What is a ZenML Repository?¶
Every ZenML project starts inside a ZenML repository. Think of it just like a normal Git repository, except that there are some added bonuses on top! To create a ZenML repository, do the following after having installed ZenML.
zenml init
Warning
Please make sure to be inside a valid git repository before executing the above!
The initialization does the following:
Creates a default SQLite Metadata Store and local Artifact Store inside a
.zenml
folder in the root of your repository.Creates an empty
pipelines
directory at the root as well, which is the path where all your pipeline configurations will be stored.Adds a
.zenml_config
YAML configuration file inside the.zenml
folder that tracks defaults.
If you want to change your default Metadata Store, Artifact Store, or Pipelines Directory, please use the zenml config
CLI group.
# Display the current property
zenml config PROPERTY get
# Set the current property
zenml config PROPERTY set [OPTIONS] ARGUMENTS
Local vs Global Config¶
Similar to other tools like Git, ZenML both maintains a per-repository configuration as well as a global configuration on your machine. As mentioned above, the local configuration is stored in a .zenml/
directory at the root of your repository. This configuration is written in YAML and may look like this:
artifact_store: /path/to/zenml/repo/.zenml/local_store
metadata:
args:
uri: /path/to/zenml/repo/.zenml/local_store/metadata.db
type: sqlite
pipelines_dir: /path/to/zenml/repo/pipelines
As you can see this file stores the default
Artifact Store, Metadata Store and Pipelines Directory which each of your pipelines will use by default when they are run.
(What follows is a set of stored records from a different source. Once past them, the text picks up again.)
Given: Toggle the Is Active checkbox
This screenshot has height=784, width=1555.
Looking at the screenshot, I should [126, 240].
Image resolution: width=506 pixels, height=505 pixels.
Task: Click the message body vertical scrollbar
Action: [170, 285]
The global config on the other hand stores global
information such as if a unique anonymous UUID for your zenml installation as well as metadata regarding usage of your ZenML package. It can be found in most systems in the .config
directory at the path zenml/info.json
.
Recommended Repository Structure¶
The only requirement for the structure of any ZenML repository is that it should be a Git enabled repository. However, we recommend structuring a ZenML repo as follows. Not everything here is required, it is simply an organization that maximizes the effectiveness of ZenML.
repository
│ requirements.txt
│ pipeline_run_script.py
| .gitignore
| Dockerfile
|
└───.git
|
└───.zenml
| .zenml_config
| local_store/
|
└───notebooks
| pipeline_exploration.ipynb
| pipeline_evaluation.ipynb
|
└───pipelines
| pipeline_1.yaml
| pipeline_2.yaml
| pipeline_n.yaml
|
└───split
| │ __init__.py
| |
| └───my_split_module
| │ step.py
| | __init__.py
|
└───preprocessing
| │ __init__.py
| |
| └───my_preprocessing_module
| │ step.py
| | __init__.py
|
└───trainers
| │ __init__.py
| |
| └───my_trainer_module
| │ step.py
| | __init__.py
|
└───other_step
│ __init__.py
|
└───my_step_module
│ step.py
| __init__.py
Some things to note:
There can be many scripts of the type pipeline_run_script.py, and can potentially be placed in their own directory. These sorts of files are where the actual ZenML pipeline is constructed. When using ZenML in a CI/CD setting with automated runs, these files can be checked into source control as well.
Note
You can put pipeline construction files anywhere within a ZenML repo, and not just the root. ZenML figures out automatically from which context you are executing and always finds a reference to the root of the repository!
The Dockerfile is necessary in case custom images are required for non-local pipeline runs. This too can be automated via a simple CI/CD scheme.
The notebook directory is for pre and post pipeline run analysis, to analyze what went right (or wrong) as the experiments develop. Whenever decisions are made and realized, the code developed here should be refactored into appropriate Step directories to be persisted and tracked by ZenML.
Notice that each type of Step has its own root folder, which contains individual modules for different implementations of it. This allows for flexible git pinning and easier development as this repository grows.
Let us know your structuring via Slack so we can improve this recommendation!
What next¶
Within the context of a ZenML repository, a user gets access to all the historical runs, results, artifacts and metadata associated with that repository. This can be done via the CLI or by accessing the Repository Singleton in Python.